第46話 別れ
やがて夕方近くなってきた。沙羅とダイは一旦、丘を降りて三下高原に向かうことになる。2人が歩いていくと、道で待っている人たちがいた。それはニシミさんをはじめ近所の人たち、第3班の保安警察官だった。
「どうしたのですか? こんなに集まって・・・」
沙羅が聞いてみた。
「あなたの様子がおかしかったから・・・。もしかして遠くに行ってしまうんじゃないかと思って・・・」
ニシミが答えた。彼女がそう察してみんなを集めたようだった。
「どうしても行ってしまうのですか?」
ナツカが問うた。みんなが沙羅の答えを待っている。
「みなさん。ごめんなさい!」
沙羅は頭を下げた。
(もう嘘を言うわけにはいかない。本当のことを言わなくちゃ・・・)
彼女はそう決心したのだ。
「私はユリじゃないのです。斉藤沙羅という名前の別の世界の人間なのです。偶然、この世界に来てダイに助けてもらいました。
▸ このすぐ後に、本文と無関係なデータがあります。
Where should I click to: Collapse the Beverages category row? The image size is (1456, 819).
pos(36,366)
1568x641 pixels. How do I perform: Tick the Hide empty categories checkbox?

でもトクシツに捕まりたくなくてユリさんのふりをしていました。だましていてごめんなさい・・・」
いままでこの人たちを欺いていた。ユリさんだから仲良くしてくれたが、そうでないと知ったら・・・沙羅はひたすら頭を下げるしかないと思った。すると・・・
「ははは!」
みんなが笑い始めた。沙羅は不思議な顔をして見渡した。
「そんなこと、うすうすわかっていましたよ」
ニシミが言った。
「そうそう、ユリさんがあんなにお転婆なわけがない!」
ナツカはそうはっきり言った。
「私は見抜いていたのよ。やっぱりそうでしょう!」
ミオは得意げに言った。沙羅は正体を隠していたつもりだったが、すでにみんなにばれていたのだ。
「みなさん、私は・・・」
「いいのよ。ユリさんはユリさん。あなたはあなたなんだから。そんなあなただから好きなんですよ。ここにいるみんなが」
ニシミさんはそう言ってくれた。
「そう言ってくれてほっとしました。みんなに嘘をついて行くのが気がかりだったから・・・」
沙羅はそう言ってナツカたちの方に向いた。ロークやラオン、ハンパにミオがいる。沙羅はそれぞれと握手した。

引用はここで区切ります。